Pick the lines holding the string "computer" out of the records and copy them.
--- RECORD EXTRACTS ---
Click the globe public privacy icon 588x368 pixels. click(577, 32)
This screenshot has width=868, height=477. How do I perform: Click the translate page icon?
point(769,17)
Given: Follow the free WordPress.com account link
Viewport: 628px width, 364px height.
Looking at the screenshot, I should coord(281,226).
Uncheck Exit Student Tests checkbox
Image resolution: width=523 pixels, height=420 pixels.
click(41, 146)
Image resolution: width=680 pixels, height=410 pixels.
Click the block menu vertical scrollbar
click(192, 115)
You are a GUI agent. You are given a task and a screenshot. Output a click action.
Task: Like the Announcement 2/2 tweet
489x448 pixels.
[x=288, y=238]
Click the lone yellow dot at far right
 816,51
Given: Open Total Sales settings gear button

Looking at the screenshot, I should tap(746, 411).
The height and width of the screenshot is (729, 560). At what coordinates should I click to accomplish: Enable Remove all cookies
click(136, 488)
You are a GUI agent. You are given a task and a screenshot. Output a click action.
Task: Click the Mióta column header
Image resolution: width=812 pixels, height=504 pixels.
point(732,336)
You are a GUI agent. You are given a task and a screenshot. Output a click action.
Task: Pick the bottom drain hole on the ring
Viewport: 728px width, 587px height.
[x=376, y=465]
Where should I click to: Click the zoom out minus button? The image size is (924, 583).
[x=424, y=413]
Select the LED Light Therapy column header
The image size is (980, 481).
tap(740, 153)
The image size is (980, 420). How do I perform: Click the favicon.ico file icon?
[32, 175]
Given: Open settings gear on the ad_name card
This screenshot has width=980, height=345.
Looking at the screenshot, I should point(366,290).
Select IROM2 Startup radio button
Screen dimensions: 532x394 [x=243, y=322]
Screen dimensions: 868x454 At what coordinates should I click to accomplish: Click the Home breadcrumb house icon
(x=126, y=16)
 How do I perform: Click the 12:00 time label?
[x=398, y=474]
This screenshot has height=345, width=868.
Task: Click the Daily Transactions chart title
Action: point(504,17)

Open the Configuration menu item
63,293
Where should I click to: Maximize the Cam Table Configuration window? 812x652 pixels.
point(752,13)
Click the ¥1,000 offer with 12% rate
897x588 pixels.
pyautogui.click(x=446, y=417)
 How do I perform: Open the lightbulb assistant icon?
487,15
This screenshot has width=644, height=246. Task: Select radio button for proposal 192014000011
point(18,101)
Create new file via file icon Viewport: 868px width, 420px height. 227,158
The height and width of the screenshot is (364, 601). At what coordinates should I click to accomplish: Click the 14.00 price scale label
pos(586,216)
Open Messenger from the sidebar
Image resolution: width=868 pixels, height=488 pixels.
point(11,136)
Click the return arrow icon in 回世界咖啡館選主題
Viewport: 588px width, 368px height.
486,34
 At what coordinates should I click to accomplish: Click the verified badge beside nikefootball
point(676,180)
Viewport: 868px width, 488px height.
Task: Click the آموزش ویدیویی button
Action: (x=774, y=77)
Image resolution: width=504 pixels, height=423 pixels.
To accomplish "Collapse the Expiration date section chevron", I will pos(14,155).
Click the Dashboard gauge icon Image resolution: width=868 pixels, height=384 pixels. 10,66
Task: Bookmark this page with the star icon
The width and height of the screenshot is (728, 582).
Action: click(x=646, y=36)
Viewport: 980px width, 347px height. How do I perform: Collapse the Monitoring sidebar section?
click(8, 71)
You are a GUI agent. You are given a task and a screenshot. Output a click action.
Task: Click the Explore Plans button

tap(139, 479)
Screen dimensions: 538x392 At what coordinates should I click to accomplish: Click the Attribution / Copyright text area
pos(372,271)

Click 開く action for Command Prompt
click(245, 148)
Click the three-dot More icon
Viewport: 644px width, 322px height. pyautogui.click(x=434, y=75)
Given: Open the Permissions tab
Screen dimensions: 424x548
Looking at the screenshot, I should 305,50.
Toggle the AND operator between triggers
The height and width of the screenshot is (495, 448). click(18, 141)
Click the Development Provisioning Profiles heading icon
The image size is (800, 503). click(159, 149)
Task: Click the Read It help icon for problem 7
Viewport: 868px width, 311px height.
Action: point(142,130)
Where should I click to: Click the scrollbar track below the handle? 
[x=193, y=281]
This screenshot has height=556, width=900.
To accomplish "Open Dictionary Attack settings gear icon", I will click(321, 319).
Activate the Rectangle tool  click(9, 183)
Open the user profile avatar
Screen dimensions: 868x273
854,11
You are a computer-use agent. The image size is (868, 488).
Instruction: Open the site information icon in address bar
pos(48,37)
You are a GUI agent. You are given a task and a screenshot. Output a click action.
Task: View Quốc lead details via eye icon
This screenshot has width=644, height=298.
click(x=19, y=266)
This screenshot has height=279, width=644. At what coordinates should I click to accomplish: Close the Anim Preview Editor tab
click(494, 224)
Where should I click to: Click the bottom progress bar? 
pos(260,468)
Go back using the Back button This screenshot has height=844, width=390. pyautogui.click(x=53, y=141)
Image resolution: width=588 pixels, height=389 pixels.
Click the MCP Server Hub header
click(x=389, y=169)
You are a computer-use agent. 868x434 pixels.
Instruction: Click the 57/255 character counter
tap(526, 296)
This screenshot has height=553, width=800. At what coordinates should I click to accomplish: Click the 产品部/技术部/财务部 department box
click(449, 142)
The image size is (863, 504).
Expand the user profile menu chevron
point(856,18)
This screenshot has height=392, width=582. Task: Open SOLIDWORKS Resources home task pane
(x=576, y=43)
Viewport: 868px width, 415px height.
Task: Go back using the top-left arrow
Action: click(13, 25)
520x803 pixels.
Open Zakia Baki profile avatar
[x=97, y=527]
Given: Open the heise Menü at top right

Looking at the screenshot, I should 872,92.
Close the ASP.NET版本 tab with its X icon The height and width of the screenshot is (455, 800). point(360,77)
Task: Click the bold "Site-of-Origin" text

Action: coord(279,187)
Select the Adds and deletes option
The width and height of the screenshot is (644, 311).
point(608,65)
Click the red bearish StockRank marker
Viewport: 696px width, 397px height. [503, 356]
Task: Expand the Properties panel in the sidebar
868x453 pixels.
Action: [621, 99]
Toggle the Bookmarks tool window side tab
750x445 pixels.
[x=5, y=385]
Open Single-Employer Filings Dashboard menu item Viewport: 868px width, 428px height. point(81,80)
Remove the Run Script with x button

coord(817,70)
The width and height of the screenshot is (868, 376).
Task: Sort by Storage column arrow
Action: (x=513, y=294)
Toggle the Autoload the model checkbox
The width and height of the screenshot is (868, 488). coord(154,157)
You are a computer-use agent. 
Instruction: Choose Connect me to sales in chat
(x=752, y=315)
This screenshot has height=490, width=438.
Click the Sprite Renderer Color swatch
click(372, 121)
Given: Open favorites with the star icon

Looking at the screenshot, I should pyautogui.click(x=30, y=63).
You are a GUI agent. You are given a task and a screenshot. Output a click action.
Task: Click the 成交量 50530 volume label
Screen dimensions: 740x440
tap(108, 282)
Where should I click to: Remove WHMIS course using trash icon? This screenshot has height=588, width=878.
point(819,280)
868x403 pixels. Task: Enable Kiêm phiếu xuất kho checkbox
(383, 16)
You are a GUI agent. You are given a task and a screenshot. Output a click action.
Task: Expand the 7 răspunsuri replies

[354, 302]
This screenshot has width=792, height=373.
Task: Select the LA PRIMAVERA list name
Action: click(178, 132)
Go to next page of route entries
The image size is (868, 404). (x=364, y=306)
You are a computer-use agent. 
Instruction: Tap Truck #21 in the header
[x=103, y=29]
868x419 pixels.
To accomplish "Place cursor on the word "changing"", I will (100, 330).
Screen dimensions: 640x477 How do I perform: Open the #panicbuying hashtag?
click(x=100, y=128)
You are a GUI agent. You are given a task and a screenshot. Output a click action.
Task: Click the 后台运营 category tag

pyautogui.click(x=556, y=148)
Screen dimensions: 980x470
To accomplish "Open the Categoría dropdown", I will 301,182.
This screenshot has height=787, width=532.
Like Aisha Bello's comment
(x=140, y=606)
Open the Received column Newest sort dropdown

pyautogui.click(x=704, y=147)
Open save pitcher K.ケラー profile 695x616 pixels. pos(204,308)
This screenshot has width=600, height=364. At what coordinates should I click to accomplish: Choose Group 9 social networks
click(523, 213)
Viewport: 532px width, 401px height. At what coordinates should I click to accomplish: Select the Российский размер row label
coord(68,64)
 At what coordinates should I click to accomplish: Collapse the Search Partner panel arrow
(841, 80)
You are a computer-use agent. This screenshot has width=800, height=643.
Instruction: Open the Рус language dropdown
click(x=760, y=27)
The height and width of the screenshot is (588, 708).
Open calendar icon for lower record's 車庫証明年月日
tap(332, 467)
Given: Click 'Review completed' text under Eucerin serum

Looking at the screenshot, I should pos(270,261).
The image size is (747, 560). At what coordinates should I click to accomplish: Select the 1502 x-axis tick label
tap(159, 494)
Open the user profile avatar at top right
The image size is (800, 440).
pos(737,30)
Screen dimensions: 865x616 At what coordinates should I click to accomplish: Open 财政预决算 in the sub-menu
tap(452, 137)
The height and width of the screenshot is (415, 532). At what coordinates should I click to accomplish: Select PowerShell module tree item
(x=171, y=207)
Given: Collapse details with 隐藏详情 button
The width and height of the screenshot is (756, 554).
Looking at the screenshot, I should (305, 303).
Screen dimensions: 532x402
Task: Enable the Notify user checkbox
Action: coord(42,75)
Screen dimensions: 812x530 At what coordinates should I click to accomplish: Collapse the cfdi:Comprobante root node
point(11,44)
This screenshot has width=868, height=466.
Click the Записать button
---
• SOLUTION TO THE PROBLEM:
You are a computer-use agent. The image size is (868, 488).
You are a computer-use agent. 868x434 pixels.
You are a computer-use agent. 
You are a computer-use agent. 
You are a computer-use agent. This screenshot has width=800, height=643.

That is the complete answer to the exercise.